Janet era una donna molto più anziana di lui, un avvocato competente e molto comprensiva con i suoi dipendenti.
"Torna quando te la senti" gli disse e poi si scusò aggiungendo che doveva lavorare.
"Okay, vai tranquilla."
"Se hai bisogno di qualsiasi cosa, fammelo sapere."
"Sì, grazie; ti chiamerò se mi servirà qualcosa o se avrò bisogno di parlare. Ciao, Janet."
Fatta quella telefonata, sicuro che dallo studio legale nessuno l'avrebbe disturbato per un po', staccò il telefono e spense il cellulare. Non voleva sentire quei suoni fastidiosi. L'avrebbero riportato alla vita ed era proprio ciò che lui non voleva.
Si rimise a letto e restò lì tutto il giorno. Non si alzò nemmeno per mangiare. Il giorno seguente fece la stessa cosa, ma si alzò per farsi un piccolo piatto di minestra e per aggiungere del cibo e dell'acqua alle ciotole dei gatti. Jack e Chloe, capendo che c'era qualcosa che non andava, non uscivano quasi più di casa. Stavano quasi tutto il giorno nella camera del loro padrone, mettendosi sul suo letto a fare le fusa, leccandolo, oppure girellando per la stanza. Uscivano solo per mangiare, bere e fare i bisogni nella lettiera.
Il mattino successivo Andrew sentì bussare alla porta e anche quello era uno dei rumori che lo riportavano alla vita. Si alzò e si avvicinò all'ingresso.
"Chi è?" chiese, stancamente.
"Andrew, sono Demi. Come stai?"
"Non bene Demi, per niente" rispose, con voce grave.
"Posso entrare?"
"No, non voglio vedere nessuno."
"Ho portato anche le bambine."
"Ti ho detto di no, cazzo! Si può sapere qual è il tuo problema? Vieni qui, mi chiedi di entrare, io te lo nego e insisti anche? Perché non mi lasci in pace?"
"Voglio solo starti accanto" disse la ragazza.
Andrew sentì la sua voce incrinata. Molto probabilmente stava piangendo; ed era solo colpa sua e dell'irruenza con la quale le si era rivolto.
"Non ho bisogno di nessuno, Demi" continuò, duro. "Tornare a vivere non mi interessa, non so nemmeno se voglio sopravvivere. Non so cosa desidero. Niente, forse. Per ora voglio restare da solo e basta. Sto troppo male per il momento. Non farei altro che rattristarvi e poi non ho nessuna voglia di parlare."

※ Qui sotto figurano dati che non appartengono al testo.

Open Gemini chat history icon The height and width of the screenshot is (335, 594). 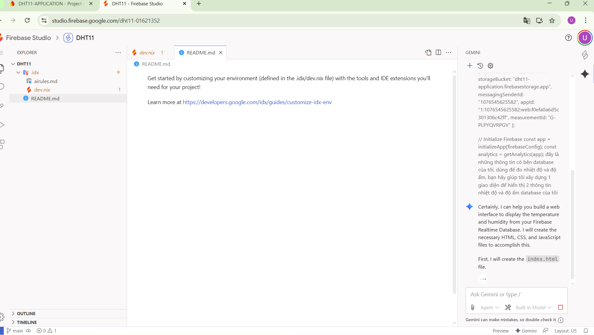point(480,65)
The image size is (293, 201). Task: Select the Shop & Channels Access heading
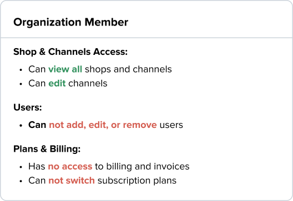pyautogui.click(x=70, y=51)
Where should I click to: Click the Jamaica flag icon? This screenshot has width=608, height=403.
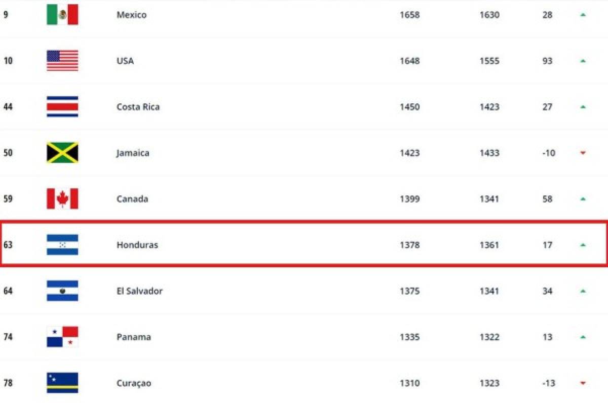62,153
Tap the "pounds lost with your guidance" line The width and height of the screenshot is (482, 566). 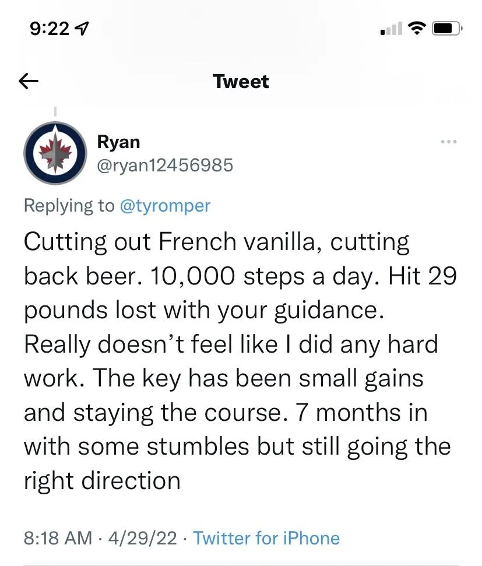click(204, 310)
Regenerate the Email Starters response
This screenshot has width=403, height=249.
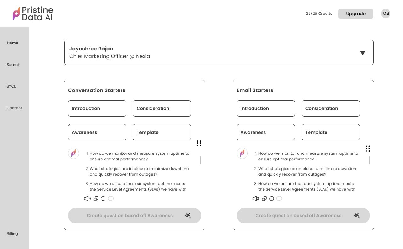272,199
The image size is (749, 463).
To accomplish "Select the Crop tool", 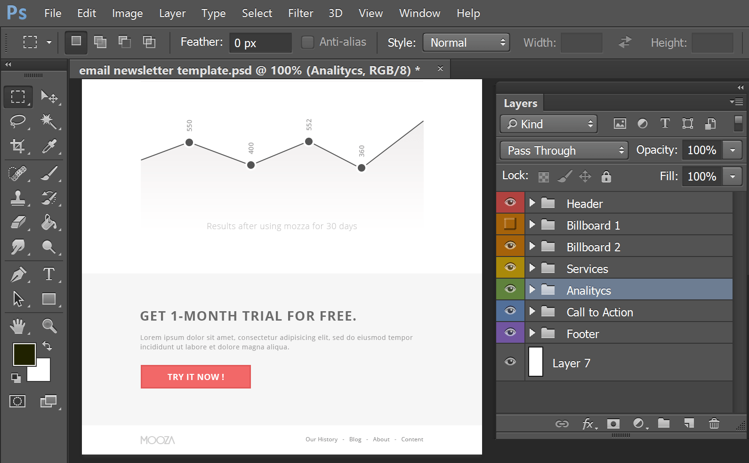I will 18,146.
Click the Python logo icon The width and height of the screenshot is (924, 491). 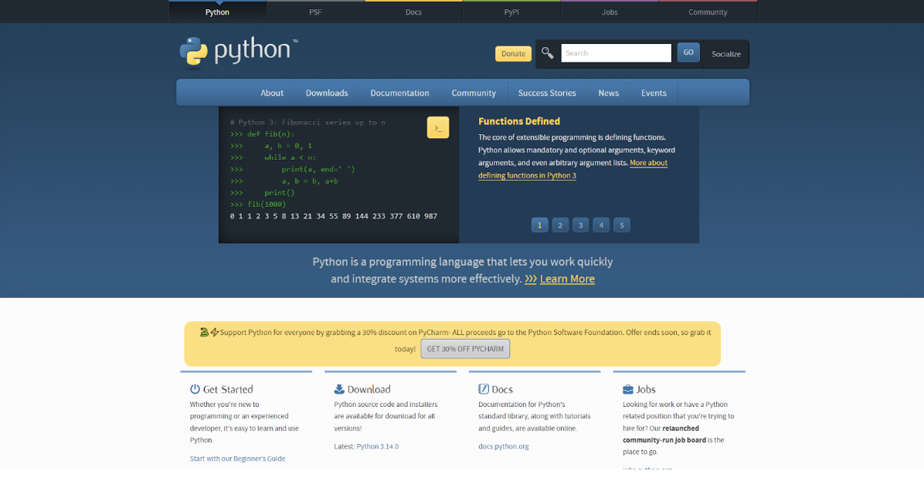[194, 52]
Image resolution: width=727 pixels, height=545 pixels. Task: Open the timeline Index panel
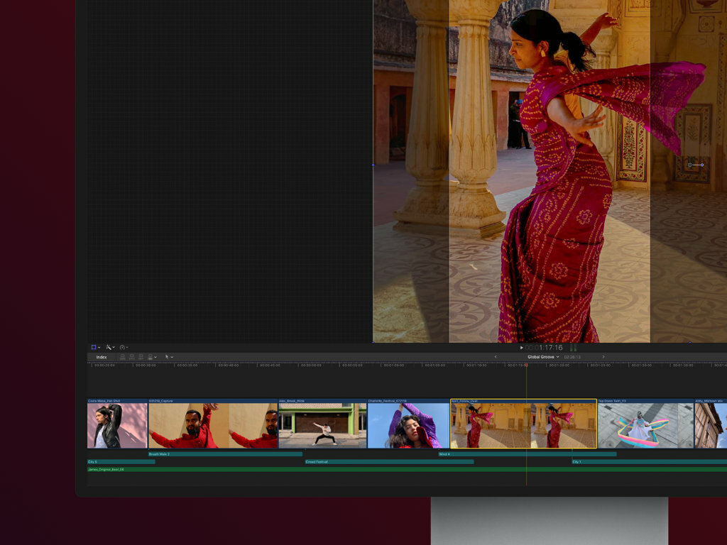coord(101,357)
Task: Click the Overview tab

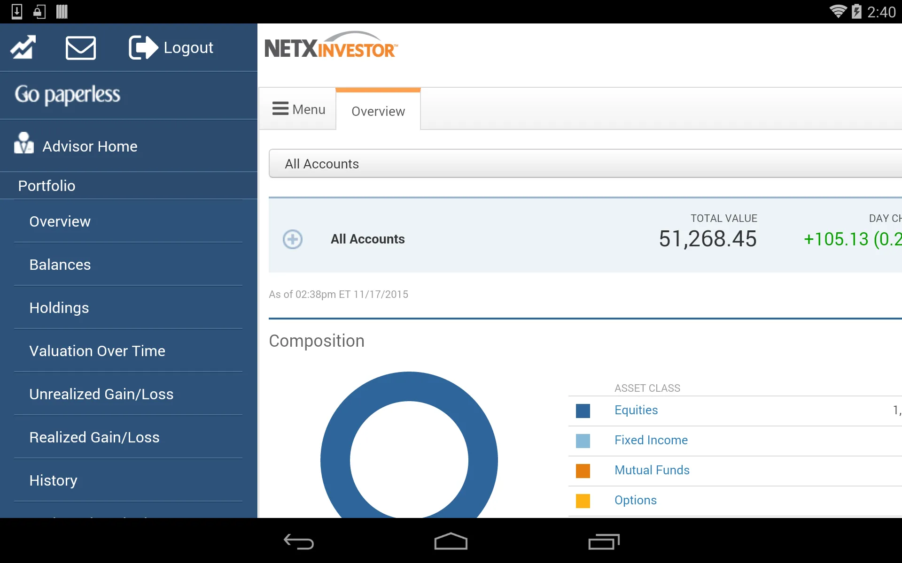Action: pyautogui.click(x=379, y=110)

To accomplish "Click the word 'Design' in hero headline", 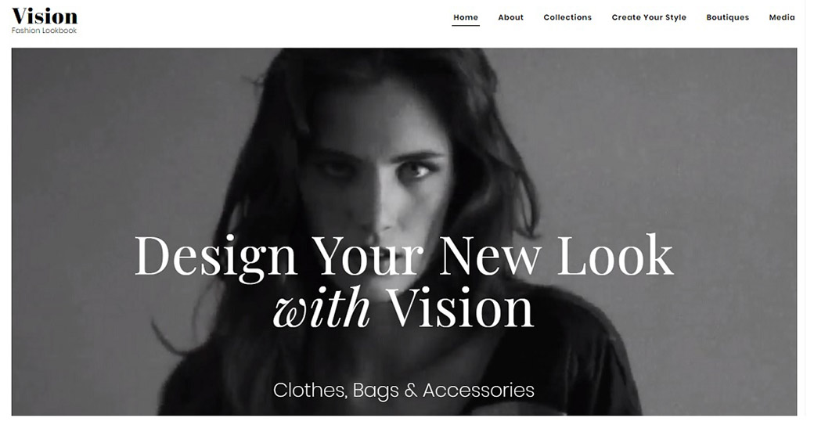I will 215,258.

Detto questo tornò in camera sua, senza nemmeno ascoltare la ragazza che, per un po', continuò ad insistere, finché capì che lui non la stava più a sentire e se ne andò, in
lacrime.
Il giorno dopo era Pasqua, quell'anno veniva a marzo, molto presto, ma Andrew non fece nulla di particolare. Non andò nemmeno in chiesa, cosa stranissima perché lui era abbastanza credente e teneva molto alle ricorrenze religiose.
La stessa situazione che si era verificata con Demi si ripresentò i giorni successivi, quando a bussare alla porta di Andrew furono altri suoi cari amici o semplici conoscenti, tra i quali Joe e Selena, o colleghi di lavoro, preoccupati per la sua salute. Mandò via tutti in malo modo, dal primo all'ultimo, anche coloro che minacciarono di buttare giù la porta se non avesse aperto.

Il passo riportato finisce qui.